**ROWS:**
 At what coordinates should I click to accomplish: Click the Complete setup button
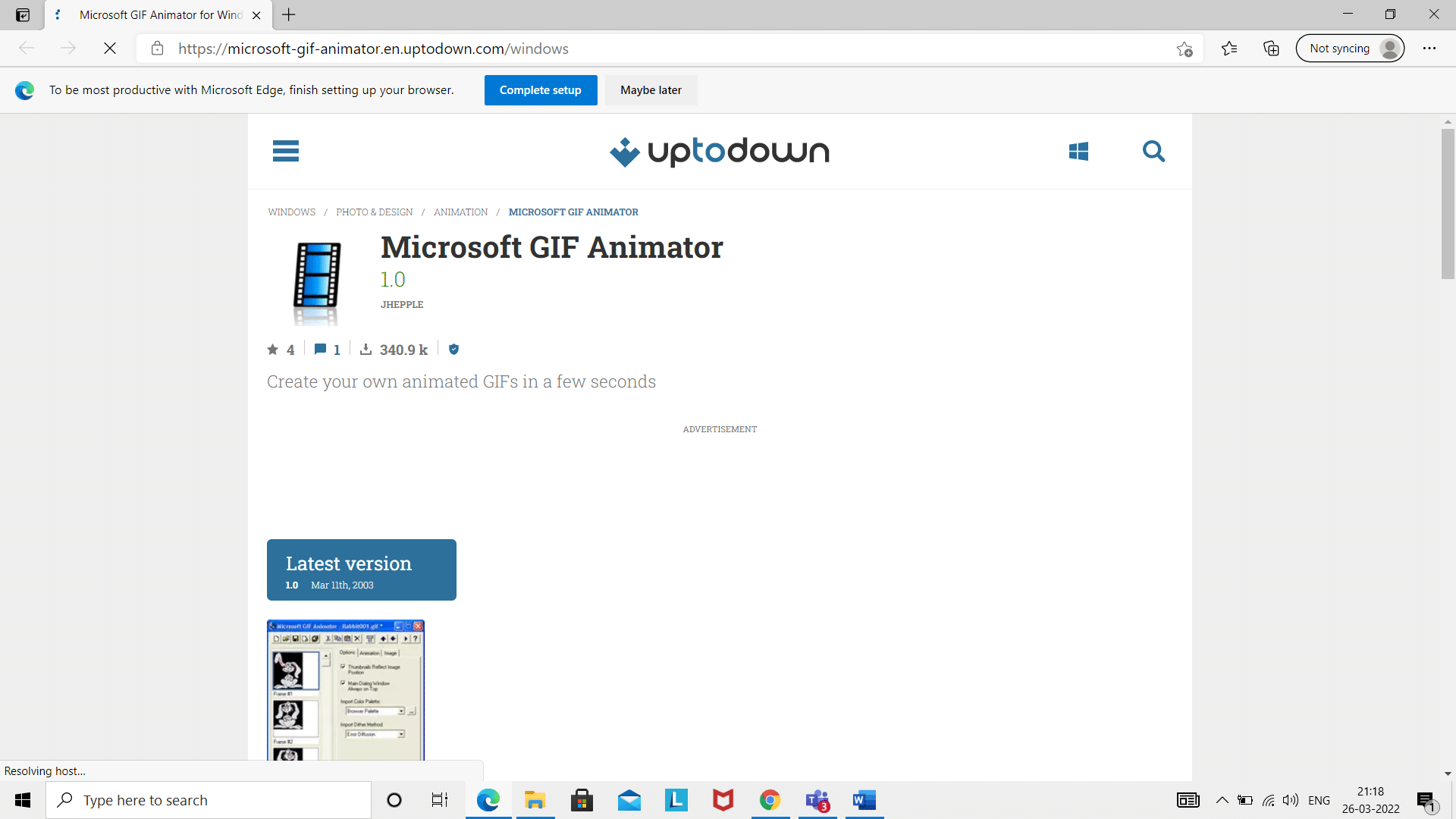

...

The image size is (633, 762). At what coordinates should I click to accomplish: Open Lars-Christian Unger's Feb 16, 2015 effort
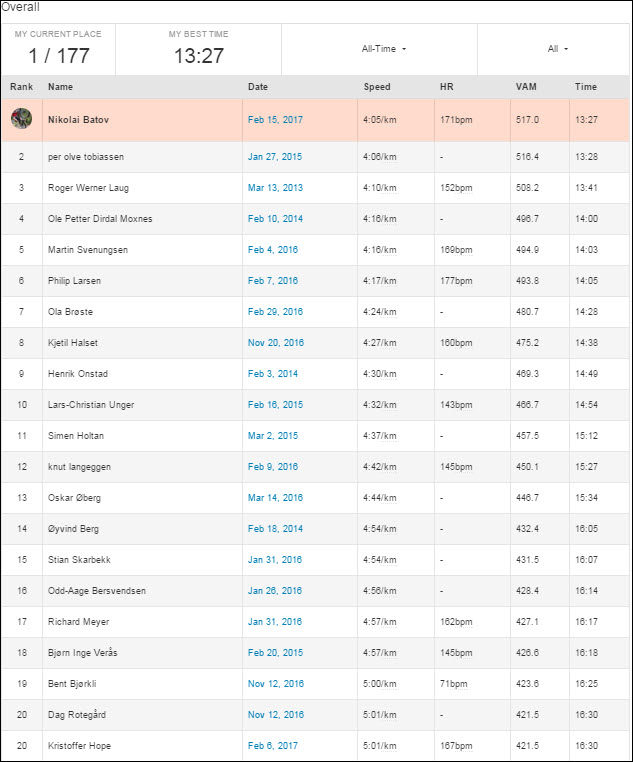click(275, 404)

--

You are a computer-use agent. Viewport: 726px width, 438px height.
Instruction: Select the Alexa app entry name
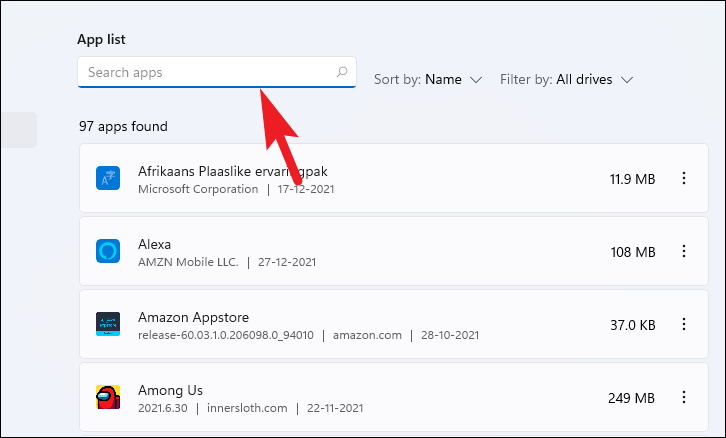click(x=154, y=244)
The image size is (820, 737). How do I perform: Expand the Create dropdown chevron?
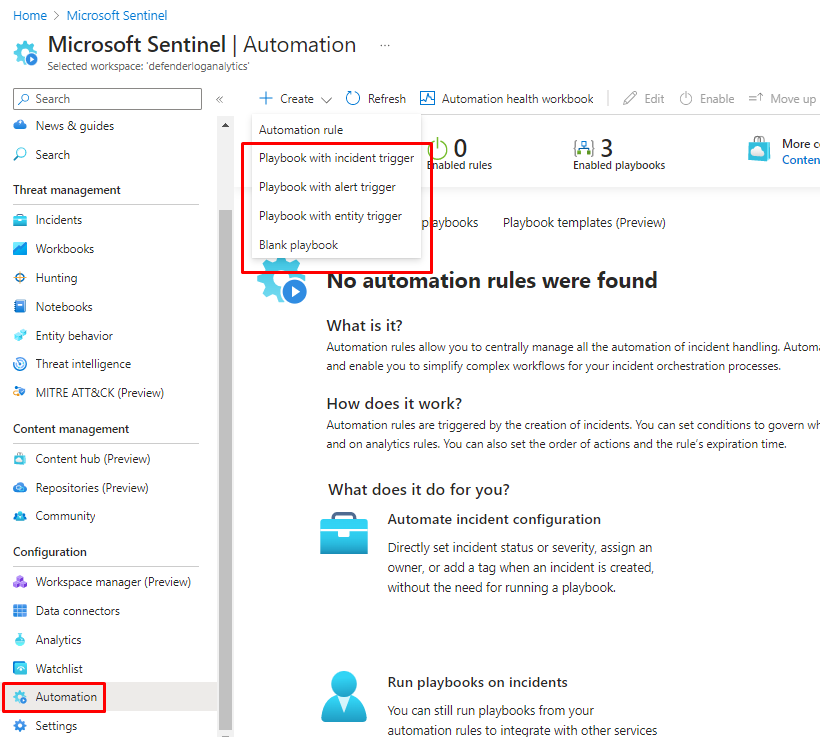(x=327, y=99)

**WRITTEN INSTRUCTION:**
Copy everything from the line with "The image size is (820, 737)." down to the line with "(x=327, y=99)" word for word, without the pictures.

**SOLUTION:**
The image size is (820, 737). How do I perform: Expand the Create dropdown chevron?
(x=327, y=99)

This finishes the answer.